■ The task ■
Print the records word for word, starting at the line that contains "Screen dimensions: 1382x700" and ending at the end of the records. Leave the pictures out.

========================

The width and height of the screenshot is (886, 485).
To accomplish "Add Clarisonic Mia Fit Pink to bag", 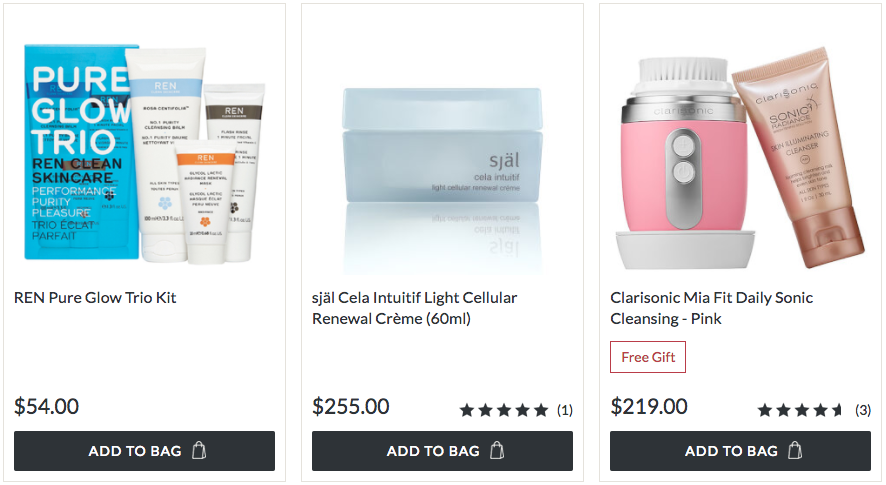I will tap(740, 451).
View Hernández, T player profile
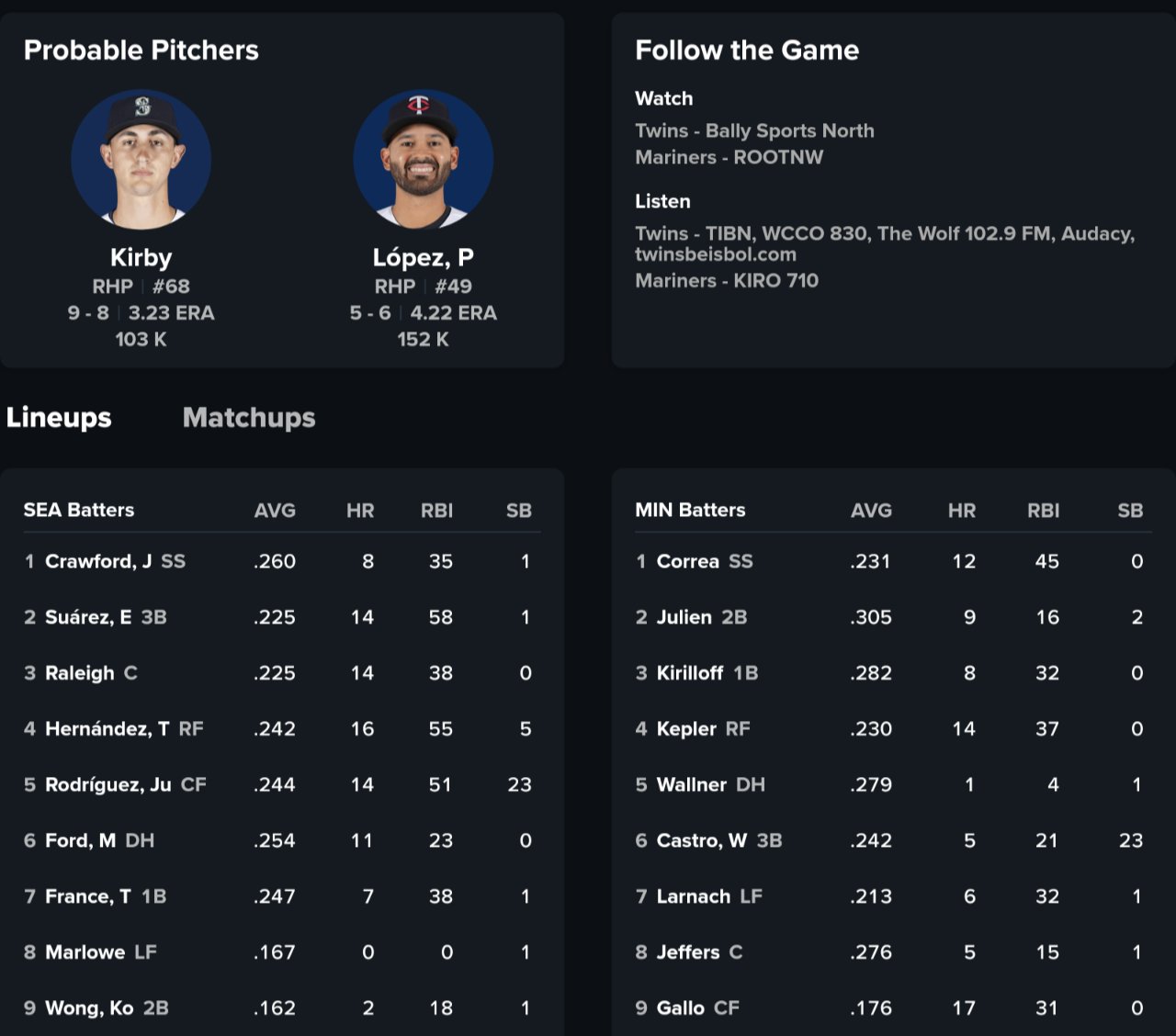Screen dimensions: 1176x1036 coord(107,729)
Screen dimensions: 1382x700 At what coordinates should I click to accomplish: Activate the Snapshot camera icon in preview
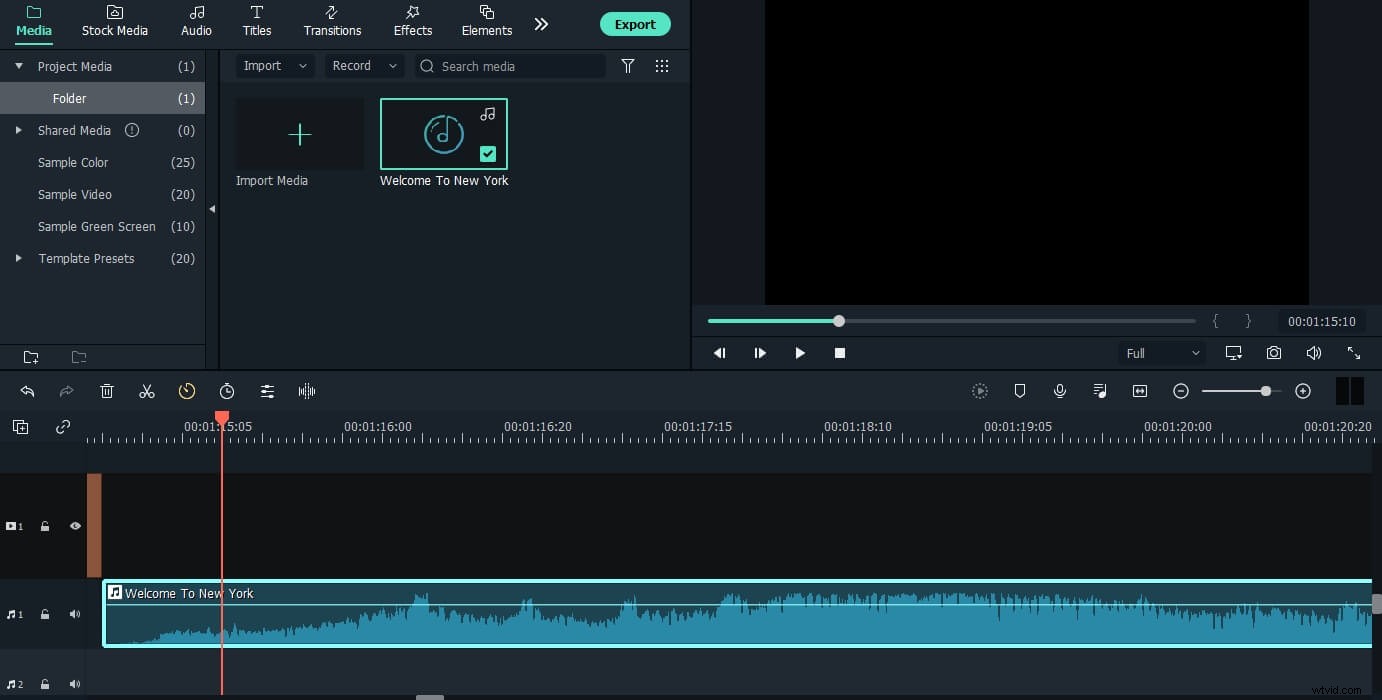tap(1273, 352)
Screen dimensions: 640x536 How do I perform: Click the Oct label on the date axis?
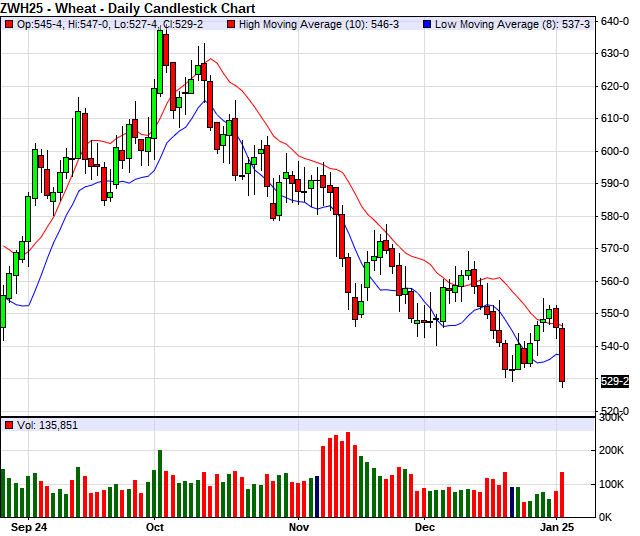point(155,525)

========================

■ Final answer ■
Screen dimensions: 1382x700 At what coordinates should I click to accomplish: Activate the Snapshot camera icon in preview
tap(1273, 352)
Screen dimensions: 640x536 How do I perform: Click the Oct label on the date axis?
point(155,525)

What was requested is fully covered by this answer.